Tuesday, September 23, 2014

9/23

7:30p0- Woke.
8p0- Internetted.
9p1- Exercised.
Efficiency 5/10
10p2- Exercised some more. Ate.
Efficiency 2/10
11p3- Ate.
12a4- Came up with an AD3 unrelated game design. Cliffnotes version: A virus disables humans from having a consciousness, due to a problem with DNA. Anyone that comes into contact with the airborne virus becomes essentially brain dead. Before it manages to wipe out all of humanity, people get into stasis vats that stops mitosis. The only thing that's not frozen is a part of their subconsciousness. Scientists controlled robots with their subconsciousness and eventually created clones, or "Lives" for people to control within the stasis vat. The Lives allows everyone to live again. The experience of controlling a Life is not perfectly the same. It's a dream-like simulation. What the Life sees is remotely transferred to the Host, and the Host experiences it with a vague resemblance based on the host's past experience(funny enough it also would explain the reuse of textures and animations). The consequences of death are lower now, because as soon as you die, you can simply control a fresh four year old clone that has yet to experience consciousness.
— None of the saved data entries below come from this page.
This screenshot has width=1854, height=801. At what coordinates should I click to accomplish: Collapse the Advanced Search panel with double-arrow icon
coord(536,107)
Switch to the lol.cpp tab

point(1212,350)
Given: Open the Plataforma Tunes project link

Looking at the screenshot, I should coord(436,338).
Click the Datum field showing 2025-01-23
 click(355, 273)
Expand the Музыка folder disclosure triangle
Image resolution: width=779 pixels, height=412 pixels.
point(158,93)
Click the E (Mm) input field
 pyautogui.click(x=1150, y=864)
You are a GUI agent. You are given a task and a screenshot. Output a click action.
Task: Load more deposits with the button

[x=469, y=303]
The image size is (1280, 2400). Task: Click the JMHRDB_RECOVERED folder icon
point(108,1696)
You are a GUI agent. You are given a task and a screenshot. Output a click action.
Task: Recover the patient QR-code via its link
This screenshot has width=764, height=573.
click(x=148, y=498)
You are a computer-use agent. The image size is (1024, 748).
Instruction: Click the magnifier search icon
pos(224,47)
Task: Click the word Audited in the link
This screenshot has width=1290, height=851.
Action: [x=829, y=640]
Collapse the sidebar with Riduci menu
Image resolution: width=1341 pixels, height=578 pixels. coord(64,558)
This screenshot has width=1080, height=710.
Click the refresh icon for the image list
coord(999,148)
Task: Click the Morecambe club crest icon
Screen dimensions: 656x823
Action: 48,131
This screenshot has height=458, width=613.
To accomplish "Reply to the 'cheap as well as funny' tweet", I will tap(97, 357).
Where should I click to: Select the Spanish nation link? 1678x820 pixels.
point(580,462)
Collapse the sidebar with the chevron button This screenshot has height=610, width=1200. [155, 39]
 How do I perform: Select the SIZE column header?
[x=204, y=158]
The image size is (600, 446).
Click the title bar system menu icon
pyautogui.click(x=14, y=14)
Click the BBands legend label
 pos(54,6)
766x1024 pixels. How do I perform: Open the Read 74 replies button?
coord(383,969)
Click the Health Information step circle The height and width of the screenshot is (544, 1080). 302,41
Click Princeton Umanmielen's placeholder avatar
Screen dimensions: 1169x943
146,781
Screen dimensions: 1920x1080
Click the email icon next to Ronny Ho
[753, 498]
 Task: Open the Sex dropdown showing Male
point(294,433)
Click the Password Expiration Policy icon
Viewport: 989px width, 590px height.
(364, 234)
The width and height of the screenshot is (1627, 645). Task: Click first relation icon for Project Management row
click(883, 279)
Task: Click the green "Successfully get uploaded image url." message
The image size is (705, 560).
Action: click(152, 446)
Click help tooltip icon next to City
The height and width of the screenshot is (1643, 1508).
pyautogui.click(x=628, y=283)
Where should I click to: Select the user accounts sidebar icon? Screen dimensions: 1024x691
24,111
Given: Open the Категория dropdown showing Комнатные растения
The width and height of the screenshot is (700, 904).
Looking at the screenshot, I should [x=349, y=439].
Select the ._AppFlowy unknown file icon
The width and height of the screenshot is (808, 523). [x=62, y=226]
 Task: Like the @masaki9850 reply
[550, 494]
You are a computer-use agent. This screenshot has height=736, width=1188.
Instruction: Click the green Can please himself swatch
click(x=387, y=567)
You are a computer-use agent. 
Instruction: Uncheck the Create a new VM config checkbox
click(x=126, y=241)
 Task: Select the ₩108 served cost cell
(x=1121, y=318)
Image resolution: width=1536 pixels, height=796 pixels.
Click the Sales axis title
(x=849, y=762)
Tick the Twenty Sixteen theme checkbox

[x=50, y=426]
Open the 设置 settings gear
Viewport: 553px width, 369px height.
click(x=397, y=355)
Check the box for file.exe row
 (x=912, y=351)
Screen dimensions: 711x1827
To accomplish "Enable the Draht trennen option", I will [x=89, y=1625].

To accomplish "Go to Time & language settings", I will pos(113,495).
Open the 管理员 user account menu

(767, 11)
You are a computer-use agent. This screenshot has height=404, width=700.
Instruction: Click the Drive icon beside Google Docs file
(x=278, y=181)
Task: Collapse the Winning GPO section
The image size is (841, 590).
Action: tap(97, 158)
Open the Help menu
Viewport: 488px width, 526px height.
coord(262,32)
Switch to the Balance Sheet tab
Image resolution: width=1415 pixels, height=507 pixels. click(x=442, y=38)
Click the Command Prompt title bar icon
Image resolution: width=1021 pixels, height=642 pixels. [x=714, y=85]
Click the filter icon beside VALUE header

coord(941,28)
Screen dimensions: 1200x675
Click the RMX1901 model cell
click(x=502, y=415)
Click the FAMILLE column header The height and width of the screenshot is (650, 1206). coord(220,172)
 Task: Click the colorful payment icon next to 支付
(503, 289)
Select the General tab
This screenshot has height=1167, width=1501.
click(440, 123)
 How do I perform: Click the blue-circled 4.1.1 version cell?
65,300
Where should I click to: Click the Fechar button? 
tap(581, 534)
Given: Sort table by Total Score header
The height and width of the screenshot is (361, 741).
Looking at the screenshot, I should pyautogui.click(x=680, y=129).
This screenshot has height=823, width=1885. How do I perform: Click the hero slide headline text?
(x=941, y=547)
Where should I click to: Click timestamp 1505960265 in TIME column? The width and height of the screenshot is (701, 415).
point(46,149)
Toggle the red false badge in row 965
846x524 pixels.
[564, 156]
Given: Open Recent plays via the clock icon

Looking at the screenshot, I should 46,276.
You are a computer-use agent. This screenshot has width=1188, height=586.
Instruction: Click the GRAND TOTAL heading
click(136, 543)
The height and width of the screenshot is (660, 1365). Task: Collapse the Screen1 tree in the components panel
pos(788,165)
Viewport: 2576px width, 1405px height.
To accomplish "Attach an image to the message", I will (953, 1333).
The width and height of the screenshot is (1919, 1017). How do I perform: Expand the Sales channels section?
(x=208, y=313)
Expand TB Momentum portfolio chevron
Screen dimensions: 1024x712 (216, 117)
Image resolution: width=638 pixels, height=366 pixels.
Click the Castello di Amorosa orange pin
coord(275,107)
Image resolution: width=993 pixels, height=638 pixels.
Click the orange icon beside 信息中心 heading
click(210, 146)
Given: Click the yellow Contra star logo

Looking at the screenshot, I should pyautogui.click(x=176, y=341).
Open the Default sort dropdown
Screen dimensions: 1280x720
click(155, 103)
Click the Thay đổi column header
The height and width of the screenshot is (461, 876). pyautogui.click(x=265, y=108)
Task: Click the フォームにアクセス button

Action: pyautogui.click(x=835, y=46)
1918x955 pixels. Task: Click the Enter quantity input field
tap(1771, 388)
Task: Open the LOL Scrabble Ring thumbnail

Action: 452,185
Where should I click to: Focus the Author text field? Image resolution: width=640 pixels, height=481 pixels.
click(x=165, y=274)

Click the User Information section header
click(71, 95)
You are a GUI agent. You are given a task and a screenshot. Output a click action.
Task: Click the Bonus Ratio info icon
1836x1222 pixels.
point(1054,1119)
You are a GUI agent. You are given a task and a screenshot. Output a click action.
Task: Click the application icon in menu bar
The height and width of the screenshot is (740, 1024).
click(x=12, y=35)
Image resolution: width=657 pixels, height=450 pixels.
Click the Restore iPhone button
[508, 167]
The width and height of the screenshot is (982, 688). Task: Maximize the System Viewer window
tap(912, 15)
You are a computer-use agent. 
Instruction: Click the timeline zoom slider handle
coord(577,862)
Hosts must also concentrate on every Life they occupy. While you can genetically modify a Life to be as strong as you want, the bigger the disconnect between Host and Life, the more concentration it will require. The more concentration it requires, the larger the partition. Each Life you control takes up a permanent partition of your brain to concentrate on. So this is like a huuuge way of explaining that the number of lives in this game is limited, and the player is given the choice of giving the Life superior attributes/genetics at the cost of a lower number of lives. You never get the partition back, even if the Life dies, because the dead Life just continues to send blank stimuli, and sometimes even flashbacks. In terms of gameplay, it allows for the player to die, but not essentially have a game over. You don't restart from a save. You lose a life. Life is cheaper for everyone. In terms of characters, you'll probably kill the same characters again and again, and even form rivalries that can last multiple lifetimes. The design solves the problem with many TV serials where the hero kills the villain and we never see from the villain again. It's kind of like how Batman throws the Joker in jail a hundred times rather than killing him.
1a5- Worked on trailer.
Difficulty 8/10 Efficiency 2/10
2a6- Worked on user interface elements.
Difficulty 4/10 Efficiency 10/10
2a6 to
7a11- Made a nifty .tff font file for gameplay purposes, worked on battle user interface, finished black hole power.
Efficiency 10/10
8a12- Worked on something embarassing
Efficiency 3/10
9a13- Ate.
9a13 to 12p16- Worked on some trailer stuffs... reaaallly slowly. So I put in about six or seven hours of quality work in. Every time I wake up, I say to myself "I'm gonna do all the things", and by the end of the day, I say "well shit, I did a decent amount of things"...fack. Look, I made some pretty cool looking squares and rectangles today. Like, you wouldn't believe how much these squares are going to add to your hentai experience. That's it for me today.